Yes, but primarily overseas. Academic and government/private partnerships have invested in SHR research in the EU, Japan, China, and New Zealand. Some of our favorite drilling projects are the Iceland Deep Drilling Project and the DESCRAMBLE project in Larderello, Italy (home of the world’s first geothermal power plant). GNS Science in New Zealand is doing some incredible research on natural supercritical systems. The Japan Beyond Brittle Project (JBBP) is another amazing source of information on rock mechanics at SHR conditions, and they have published multiple papers outlining their findings. In the US, technology development at supercritical conditions is occurring at Pacific Northwest National Laboratory, Ozark Integrated Circuits, and Quaise Energy, all of whom AltaRock has partnered with. AltaRock funding helped get Quaise Energy started, and they are developing a directed energy drilling technology which can vaporize rock to enable very deep geothermal wells for a reasonable cost.

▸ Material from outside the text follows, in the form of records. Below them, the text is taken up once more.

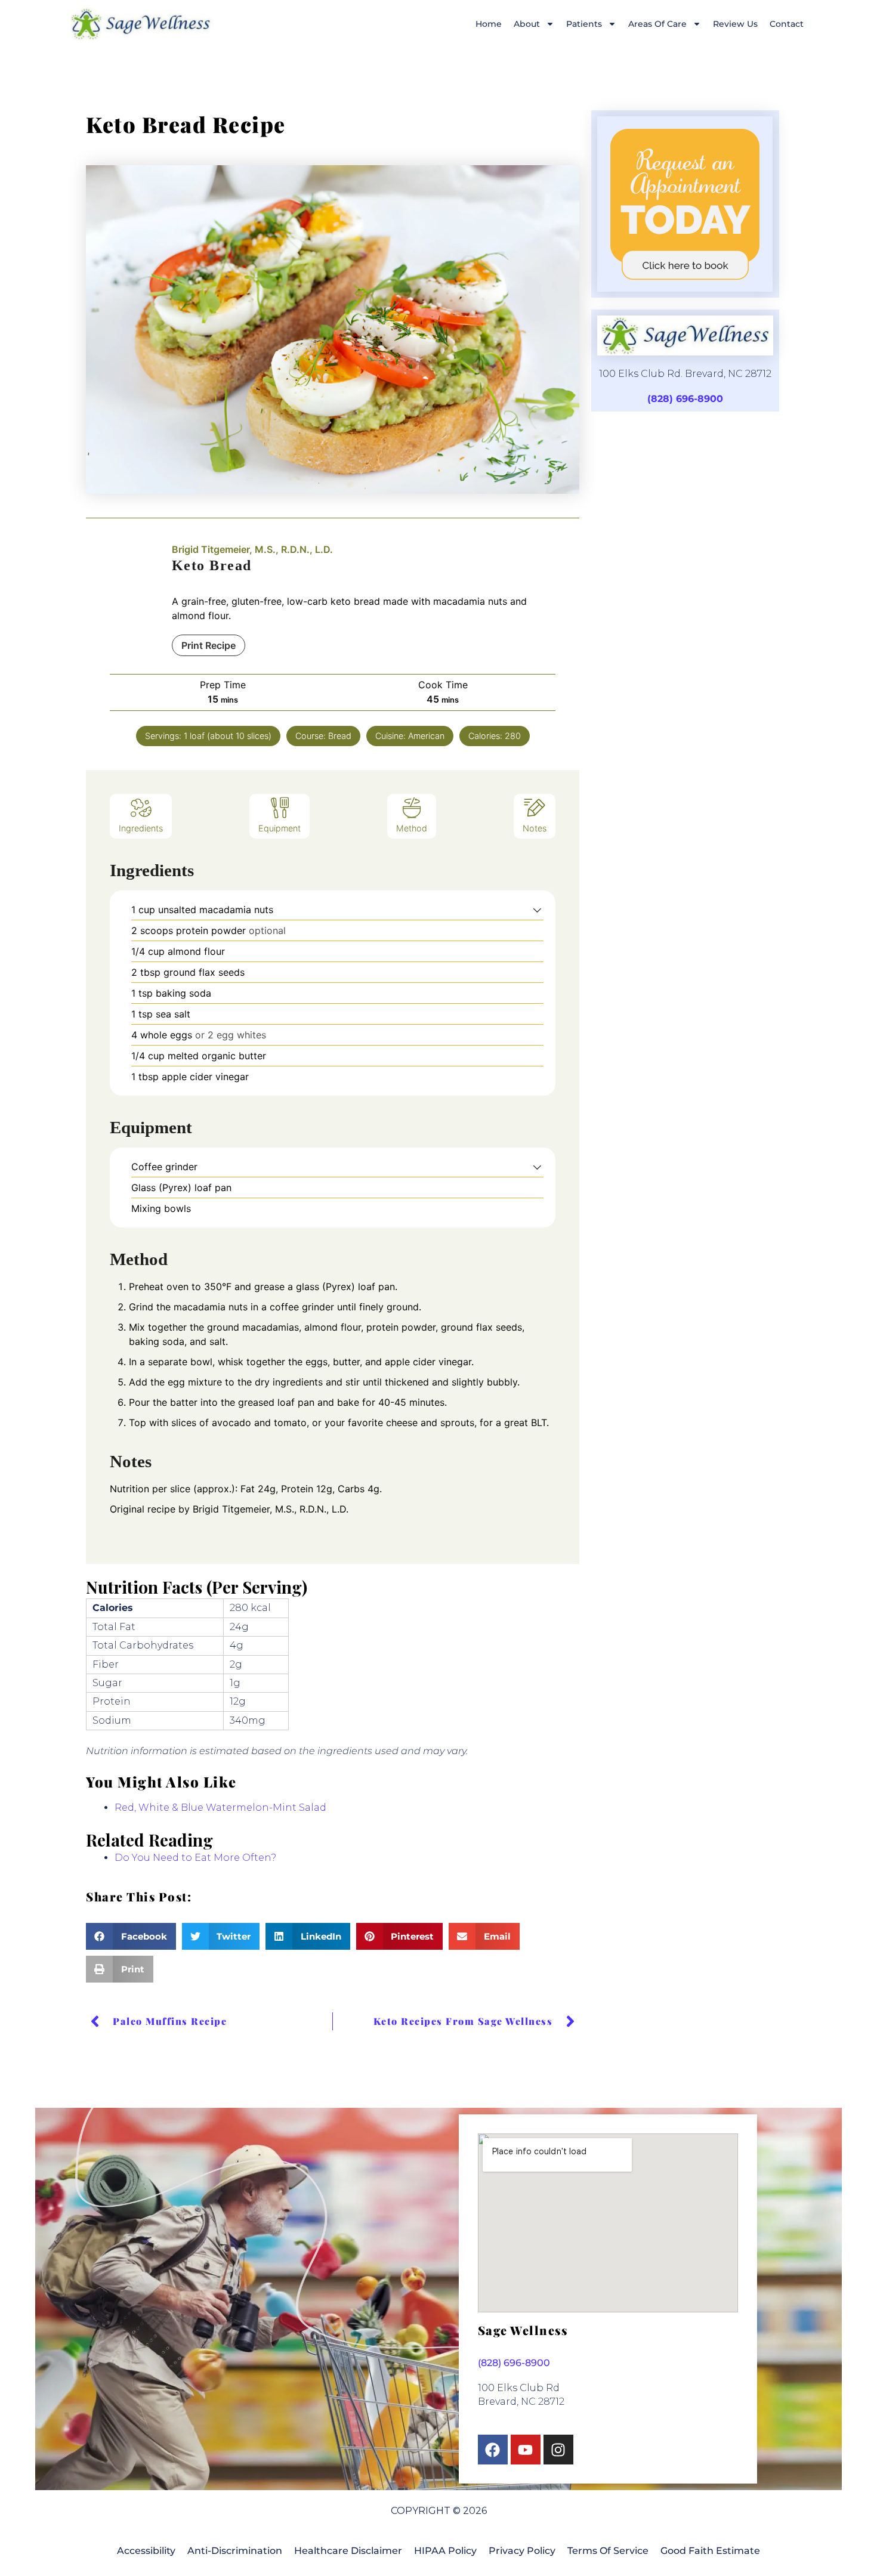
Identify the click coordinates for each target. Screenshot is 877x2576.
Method (411, 828)
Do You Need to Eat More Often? (195, 1857)
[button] (537, 910)
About (527, 23)
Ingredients (141, 828)
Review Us (735, 23)
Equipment (279, 828)
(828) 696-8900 (685, 398)
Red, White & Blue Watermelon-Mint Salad (220, 1807)
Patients (584, 23)
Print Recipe (208, 645)
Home (488, 23)
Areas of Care (657, 23)
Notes (534, 828)
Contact (787, 23)
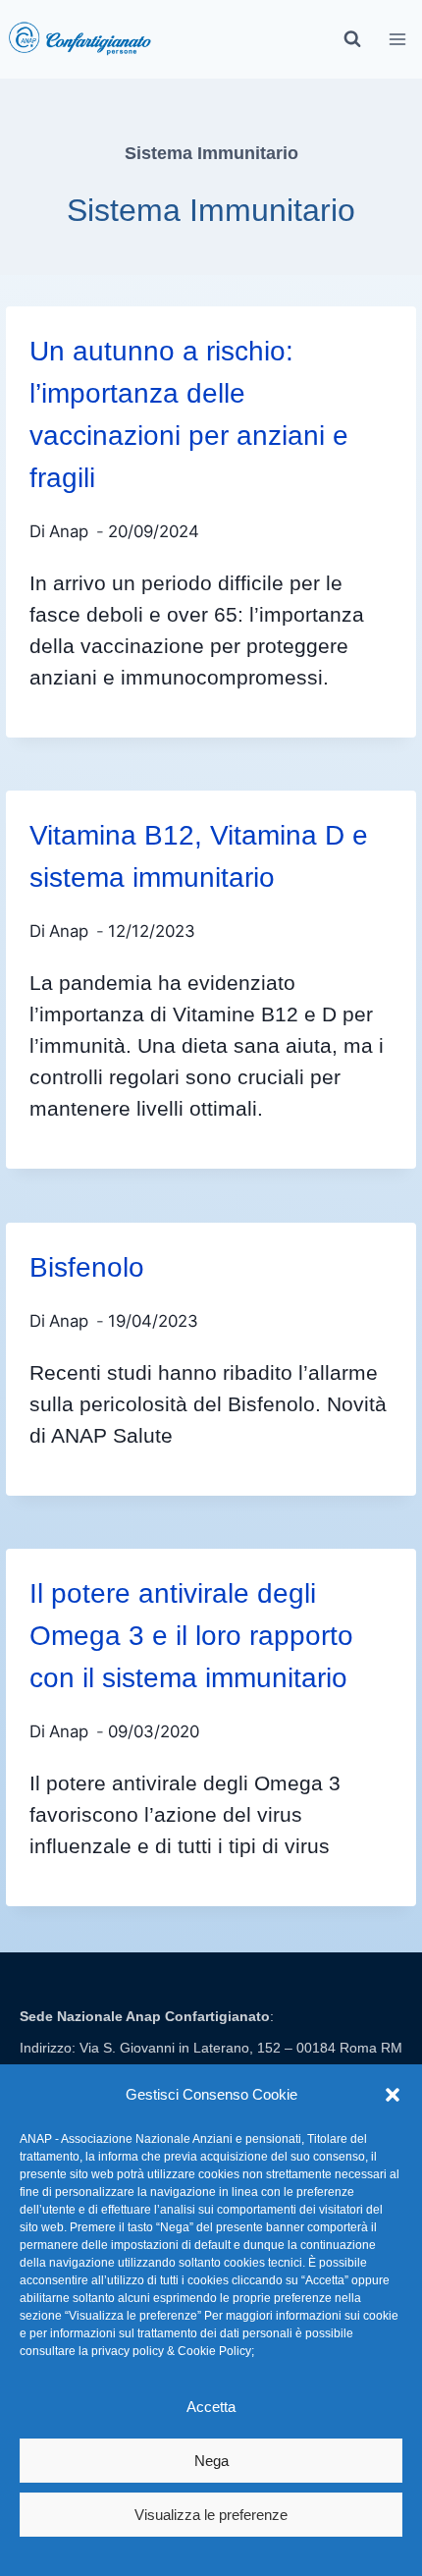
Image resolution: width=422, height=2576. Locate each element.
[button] (392, 2095)
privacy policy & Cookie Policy (171, 2351)
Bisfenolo (86, 1267)
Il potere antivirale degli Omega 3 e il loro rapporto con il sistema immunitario (191, 1635)
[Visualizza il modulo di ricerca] (352, 39)
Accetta (211, 2406)
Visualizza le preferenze (211, 2514)
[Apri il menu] (398, 39)
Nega (211, 2460)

This technology is critical to scaling SHR globally.
AltaRock is developing the necessary tools and methods to create reservoirs in SuperHot Rock. We are also pursuing partnerships with drilling companies, power plant engineering and manufacturing firms, and other specialists. We plan to deploy our proprietary technologies at Newberry Volcano, Oregon, and develop the world’s first SHR power plant. From there, we will begin the journey of deploying our technology around the world. There is still a lot of development work to be done, but research is already under way and announcement and white papers are pending. We plan on publishing the results of our research, if it is not proprietary, for the public to review and engage with. We are excited to start sharing our ideas with the rest of the geothermal community and work on some of these challenges together.